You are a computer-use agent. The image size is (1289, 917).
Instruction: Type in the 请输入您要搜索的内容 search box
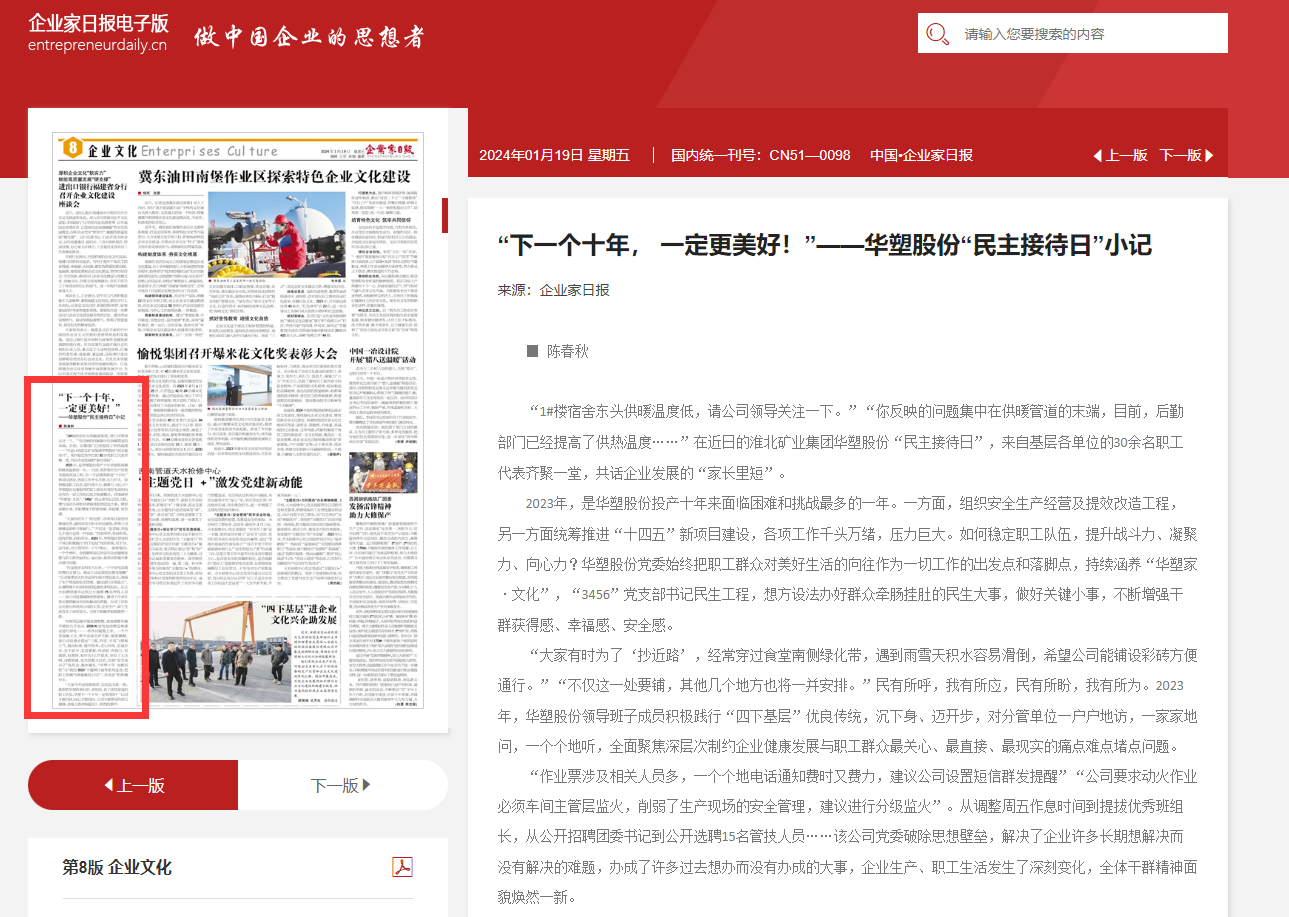pyautogui.click(x=1085, y=34)
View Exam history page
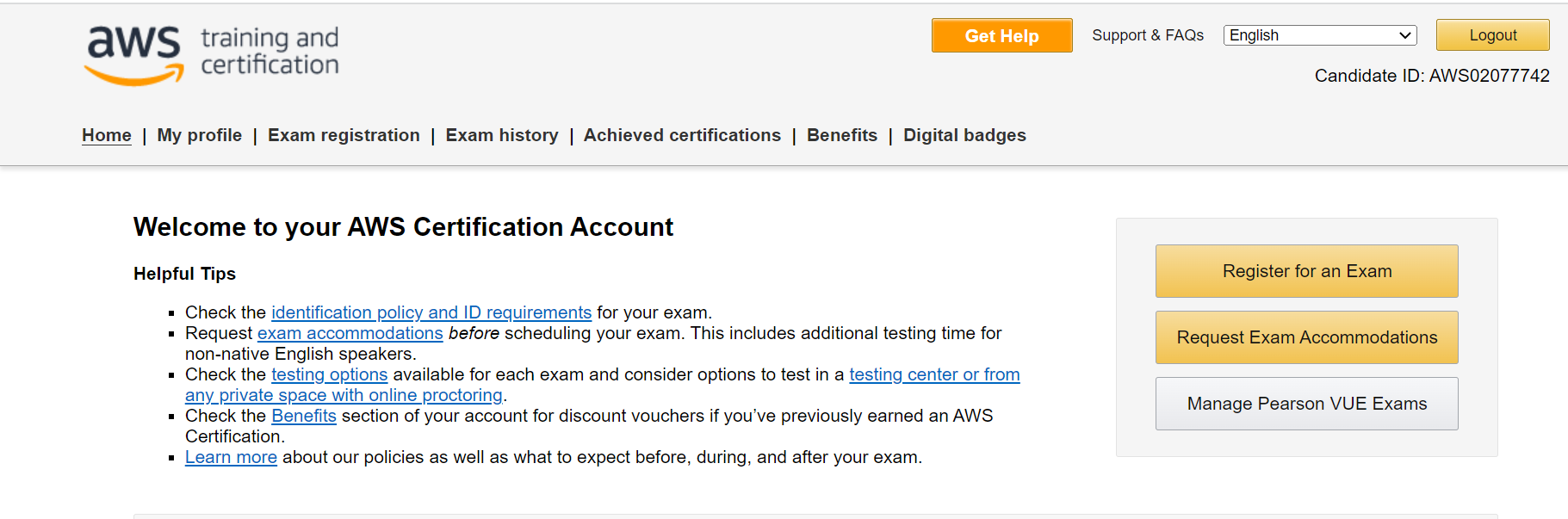1568x519 pixels. tap(502, 135)
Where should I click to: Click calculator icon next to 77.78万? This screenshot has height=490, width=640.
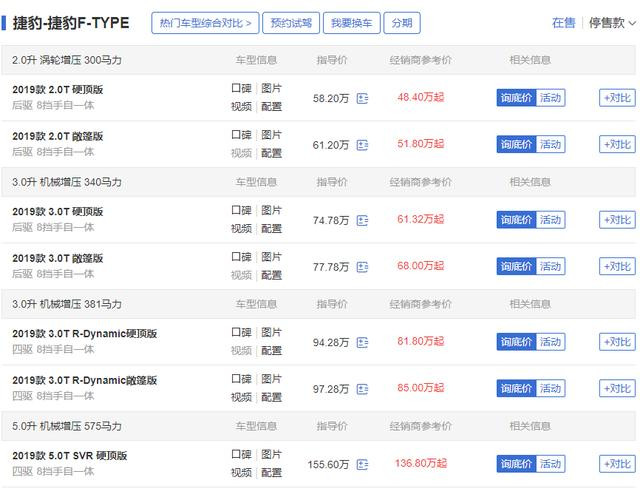click(x=362, y=267)
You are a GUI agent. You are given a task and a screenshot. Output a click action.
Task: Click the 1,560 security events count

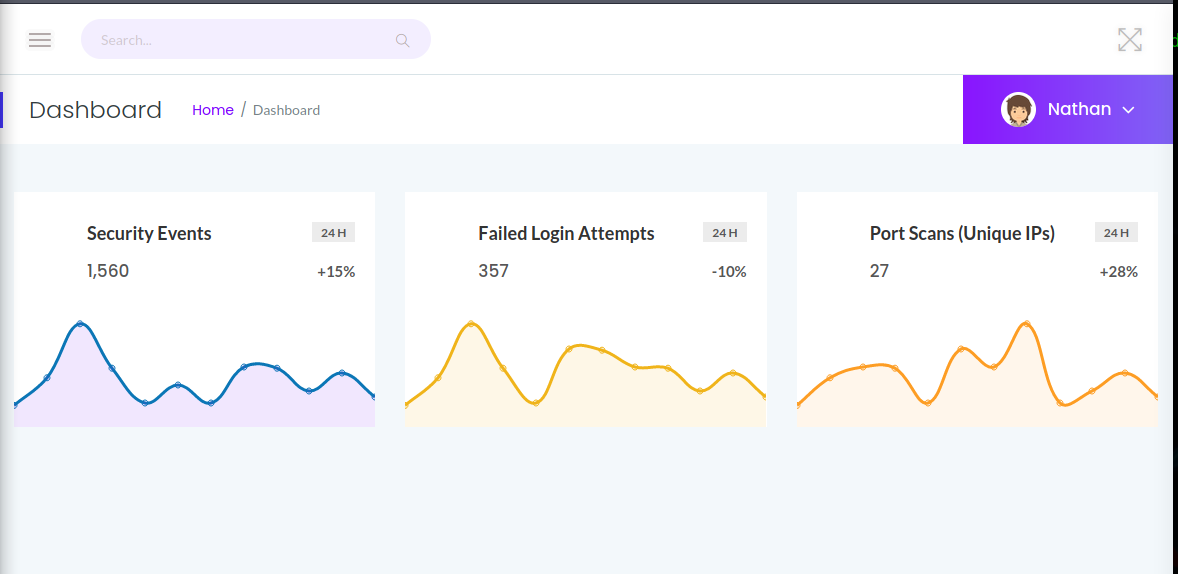pos(108,271)
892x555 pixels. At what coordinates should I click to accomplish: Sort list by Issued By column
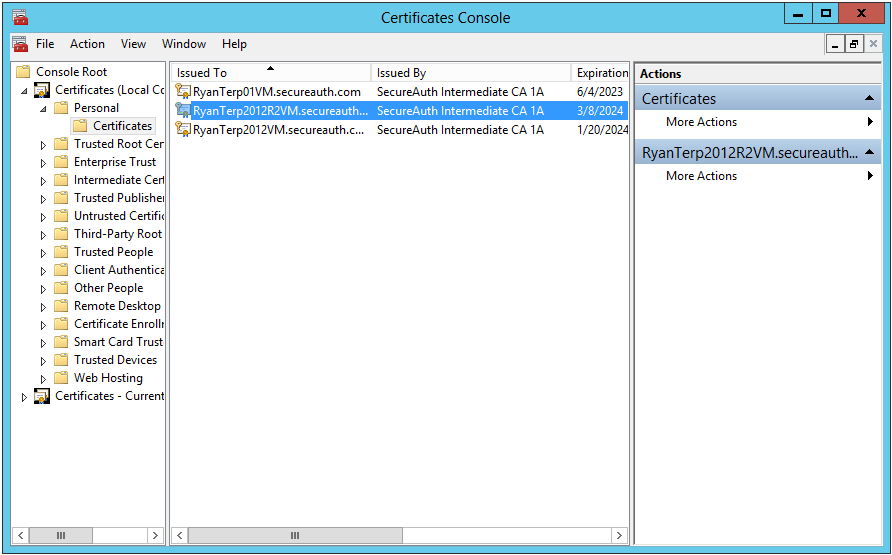click(470, 73)
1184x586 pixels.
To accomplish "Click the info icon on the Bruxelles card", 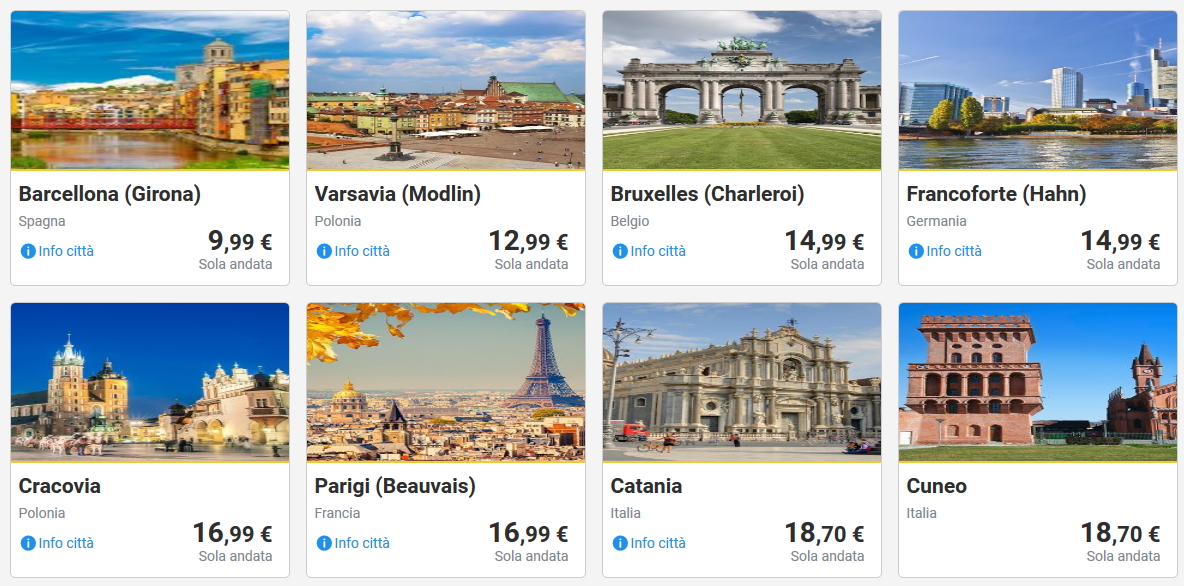I will point(620,251).
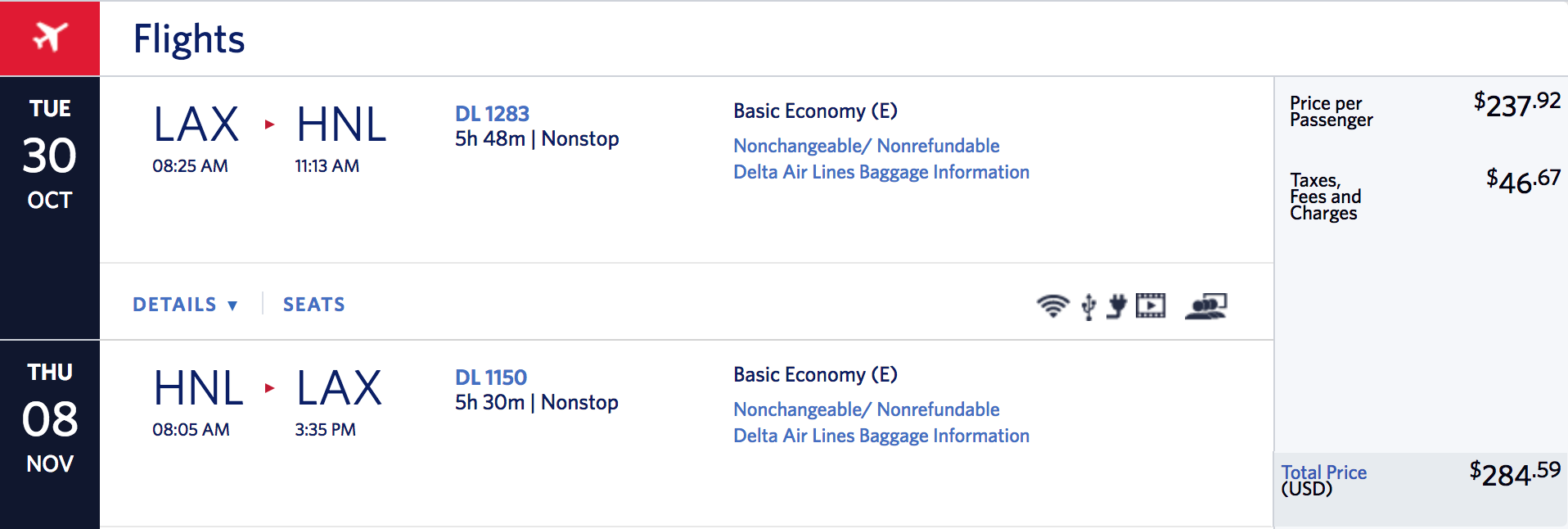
* * * * * * * * *
◆ WHAT YOU WILL DO ◆
Please locate each line in the listing above that contains the word "agent" and copy those lines.

◆ RESULT BELOW ◆
You are a computer-use agent. The image size is (1289, 917).
You are a GUI agent. You are given a task and a screenshot. Output a click action.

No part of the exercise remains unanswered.